The Guardians of the Honour would be in at breakfast now! they would be sitting, sitting—discussing her absence. Stewart, upstairs, would be looking out of the window, watching the river, perhaps answering questions indifferently with her cool look. "Oh, in the garage—or walking in the forest. I don't know." Cough! She jumped as the bones in the bottom of the car moved under her, and the engine breathed. The noise died out, Foss leapt to the handle and wound and wound, fiercely, like a man who meant to make her breathe again or die. Again she struggled to life, lived for a few minutes, choked and was silent.
"How is the handle?"
"Pretty stiff," said Foss, "but getting better. Give me the oil squirt."

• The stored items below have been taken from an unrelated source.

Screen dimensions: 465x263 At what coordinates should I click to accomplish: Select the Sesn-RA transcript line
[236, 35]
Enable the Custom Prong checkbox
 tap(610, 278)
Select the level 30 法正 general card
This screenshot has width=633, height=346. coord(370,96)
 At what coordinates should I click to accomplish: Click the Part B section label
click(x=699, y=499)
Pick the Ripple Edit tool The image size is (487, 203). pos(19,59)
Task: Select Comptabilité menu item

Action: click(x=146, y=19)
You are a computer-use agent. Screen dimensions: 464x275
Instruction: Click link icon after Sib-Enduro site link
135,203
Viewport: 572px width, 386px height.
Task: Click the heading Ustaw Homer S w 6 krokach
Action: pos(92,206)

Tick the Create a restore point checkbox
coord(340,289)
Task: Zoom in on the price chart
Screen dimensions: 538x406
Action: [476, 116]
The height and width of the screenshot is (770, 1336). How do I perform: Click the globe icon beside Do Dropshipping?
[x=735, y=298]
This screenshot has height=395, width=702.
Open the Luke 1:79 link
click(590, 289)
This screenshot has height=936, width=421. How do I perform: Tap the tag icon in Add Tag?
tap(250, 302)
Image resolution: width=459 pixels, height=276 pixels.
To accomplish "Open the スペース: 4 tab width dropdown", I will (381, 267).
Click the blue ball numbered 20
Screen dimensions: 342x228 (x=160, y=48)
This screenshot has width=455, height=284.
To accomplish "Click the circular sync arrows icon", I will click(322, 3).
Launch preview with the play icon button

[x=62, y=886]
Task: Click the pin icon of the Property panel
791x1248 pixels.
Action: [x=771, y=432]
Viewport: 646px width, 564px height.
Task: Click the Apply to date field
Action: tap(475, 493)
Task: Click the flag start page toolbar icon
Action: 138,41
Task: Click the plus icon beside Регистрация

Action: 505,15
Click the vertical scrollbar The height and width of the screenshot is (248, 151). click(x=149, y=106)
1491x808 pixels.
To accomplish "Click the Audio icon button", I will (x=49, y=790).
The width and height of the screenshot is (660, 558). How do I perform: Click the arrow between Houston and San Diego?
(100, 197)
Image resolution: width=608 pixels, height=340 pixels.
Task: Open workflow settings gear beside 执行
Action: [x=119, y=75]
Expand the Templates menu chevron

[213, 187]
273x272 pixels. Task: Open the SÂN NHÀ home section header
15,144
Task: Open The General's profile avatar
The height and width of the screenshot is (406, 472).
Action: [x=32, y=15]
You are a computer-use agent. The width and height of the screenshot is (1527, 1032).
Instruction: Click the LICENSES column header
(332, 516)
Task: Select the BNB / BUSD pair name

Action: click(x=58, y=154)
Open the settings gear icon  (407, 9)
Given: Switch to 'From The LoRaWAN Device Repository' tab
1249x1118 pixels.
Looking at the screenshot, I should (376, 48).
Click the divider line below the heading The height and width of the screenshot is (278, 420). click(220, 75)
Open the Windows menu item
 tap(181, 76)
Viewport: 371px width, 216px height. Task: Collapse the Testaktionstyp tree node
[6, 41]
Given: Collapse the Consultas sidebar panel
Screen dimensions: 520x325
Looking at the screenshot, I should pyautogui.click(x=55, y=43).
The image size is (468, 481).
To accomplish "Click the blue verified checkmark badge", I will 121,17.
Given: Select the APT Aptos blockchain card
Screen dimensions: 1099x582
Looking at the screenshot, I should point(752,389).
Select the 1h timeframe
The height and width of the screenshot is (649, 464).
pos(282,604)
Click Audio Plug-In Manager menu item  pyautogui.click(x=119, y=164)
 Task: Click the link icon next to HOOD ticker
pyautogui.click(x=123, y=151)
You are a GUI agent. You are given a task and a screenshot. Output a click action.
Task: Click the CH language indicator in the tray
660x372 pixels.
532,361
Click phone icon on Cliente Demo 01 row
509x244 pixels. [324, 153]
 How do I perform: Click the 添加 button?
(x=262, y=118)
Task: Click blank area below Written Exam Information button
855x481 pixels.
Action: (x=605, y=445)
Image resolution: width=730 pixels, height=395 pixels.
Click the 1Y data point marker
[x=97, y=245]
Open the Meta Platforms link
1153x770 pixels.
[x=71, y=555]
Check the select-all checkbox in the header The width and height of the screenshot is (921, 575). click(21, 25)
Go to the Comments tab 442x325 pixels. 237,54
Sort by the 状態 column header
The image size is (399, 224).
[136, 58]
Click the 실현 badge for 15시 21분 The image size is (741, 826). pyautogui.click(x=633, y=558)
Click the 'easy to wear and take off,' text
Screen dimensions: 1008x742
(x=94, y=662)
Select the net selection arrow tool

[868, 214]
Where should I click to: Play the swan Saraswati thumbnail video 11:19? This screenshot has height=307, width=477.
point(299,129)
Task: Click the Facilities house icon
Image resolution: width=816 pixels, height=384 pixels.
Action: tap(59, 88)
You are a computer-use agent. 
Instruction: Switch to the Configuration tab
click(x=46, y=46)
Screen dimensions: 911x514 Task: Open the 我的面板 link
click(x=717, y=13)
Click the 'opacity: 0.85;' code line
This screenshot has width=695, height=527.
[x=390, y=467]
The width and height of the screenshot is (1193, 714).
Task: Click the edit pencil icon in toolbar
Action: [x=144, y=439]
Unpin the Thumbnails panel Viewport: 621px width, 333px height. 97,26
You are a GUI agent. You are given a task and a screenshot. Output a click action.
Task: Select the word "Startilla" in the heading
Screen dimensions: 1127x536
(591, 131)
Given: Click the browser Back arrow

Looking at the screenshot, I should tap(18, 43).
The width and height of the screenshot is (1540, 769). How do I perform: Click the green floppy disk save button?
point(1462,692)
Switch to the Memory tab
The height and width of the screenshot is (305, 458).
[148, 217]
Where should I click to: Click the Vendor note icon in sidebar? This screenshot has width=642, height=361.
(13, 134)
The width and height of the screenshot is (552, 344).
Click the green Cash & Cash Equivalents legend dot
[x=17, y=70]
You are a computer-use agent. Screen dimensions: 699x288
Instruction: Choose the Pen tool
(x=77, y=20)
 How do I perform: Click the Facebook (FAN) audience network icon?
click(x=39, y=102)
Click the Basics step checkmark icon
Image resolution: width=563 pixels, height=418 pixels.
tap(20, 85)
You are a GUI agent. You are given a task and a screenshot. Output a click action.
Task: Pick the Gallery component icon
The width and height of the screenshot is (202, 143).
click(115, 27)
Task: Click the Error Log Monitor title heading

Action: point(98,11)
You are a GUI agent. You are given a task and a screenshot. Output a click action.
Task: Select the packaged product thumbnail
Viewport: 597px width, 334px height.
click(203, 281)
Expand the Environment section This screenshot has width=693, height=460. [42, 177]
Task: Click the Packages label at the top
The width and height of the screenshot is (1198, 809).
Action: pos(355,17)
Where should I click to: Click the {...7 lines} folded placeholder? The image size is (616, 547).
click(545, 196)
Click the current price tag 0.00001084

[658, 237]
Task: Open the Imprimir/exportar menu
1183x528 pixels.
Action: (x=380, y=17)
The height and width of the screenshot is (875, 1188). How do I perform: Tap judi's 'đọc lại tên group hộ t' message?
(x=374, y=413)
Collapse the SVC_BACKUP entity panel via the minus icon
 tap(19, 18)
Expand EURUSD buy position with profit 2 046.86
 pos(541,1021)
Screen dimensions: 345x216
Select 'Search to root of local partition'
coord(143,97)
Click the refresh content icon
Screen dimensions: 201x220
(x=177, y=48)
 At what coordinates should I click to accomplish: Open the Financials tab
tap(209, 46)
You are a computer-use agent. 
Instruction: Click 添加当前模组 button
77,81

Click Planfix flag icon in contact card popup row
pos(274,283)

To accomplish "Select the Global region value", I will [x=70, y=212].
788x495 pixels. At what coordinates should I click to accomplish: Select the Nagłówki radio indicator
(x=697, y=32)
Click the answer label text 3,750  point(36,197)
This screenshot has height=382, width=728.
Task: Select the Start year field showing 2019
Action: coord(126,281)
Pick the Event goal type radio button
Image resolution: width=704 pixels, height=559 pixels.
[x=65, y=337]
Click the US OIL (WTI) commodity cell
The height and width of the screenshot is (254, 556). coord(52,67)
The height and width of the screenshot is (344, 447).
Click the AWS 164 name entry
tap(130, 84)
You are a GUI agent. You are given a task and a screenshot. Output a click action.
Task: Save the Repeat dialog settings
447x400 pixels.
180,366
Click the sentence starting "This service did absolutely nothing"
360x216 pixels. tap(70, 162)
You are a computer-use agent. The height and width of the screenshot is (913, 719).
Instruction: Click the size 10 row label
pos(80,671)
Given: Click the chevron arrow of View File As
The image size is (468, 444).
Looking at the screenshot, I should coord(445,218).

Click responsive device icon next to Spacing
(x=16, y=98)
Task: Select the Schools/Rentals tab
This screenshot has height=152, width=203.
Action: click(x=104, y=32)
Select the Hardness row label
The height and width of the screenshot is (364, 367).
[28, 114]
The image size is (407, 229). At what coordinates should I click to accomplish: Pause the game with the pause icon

Alfred took his place at the handle. Suddenly the car sprang to life again on a full deep note. Fanny lifted her head a little. Foss was leaning over the carburettor with his thin anxious look: Alfred stood in the snow, dark red in the face, and covered with oil. Soon they were moving along the road, slowly at first, and with difficulty: then faster and more freely. A little thin warmth began to creep up through the boards and play about her legs.
She was carried along under her dark rug for another twenty minutes, then fell against the seat as the car turned sharply into the forsaken road that led to the broken bridge. In five minutes more the car had stopped and Alfred was at the door saying: "At last, mademoiselle!" She stammered her thanks as she tried to step from the car to the ground —but fell on her knees on the dashboard.
"Have you hurt your foot?" said Alfred, who was hot.
"I am only cold," she said humbly, unwilling to intrude her puny endurances on their gigantic labours.
She sat on the step of the car rubbing her ankles, and stared at the meadows of thawing snow, at the open porches of stone which led the road straight into the river, at the church and the sunlit houses on the other side.
Bidding them good-bye she reached the bank, and climbed down it, stumbling in the frozen mud and pits of ice till she reached the stiff reeds at the bank.
The river had floes of ice upon it, green ice which swung and caught among the reeds at the edge. "It is thin," she thought, pushing her shoe through it, "it can't prevent the boat from crossing the river." Yet she was anxious.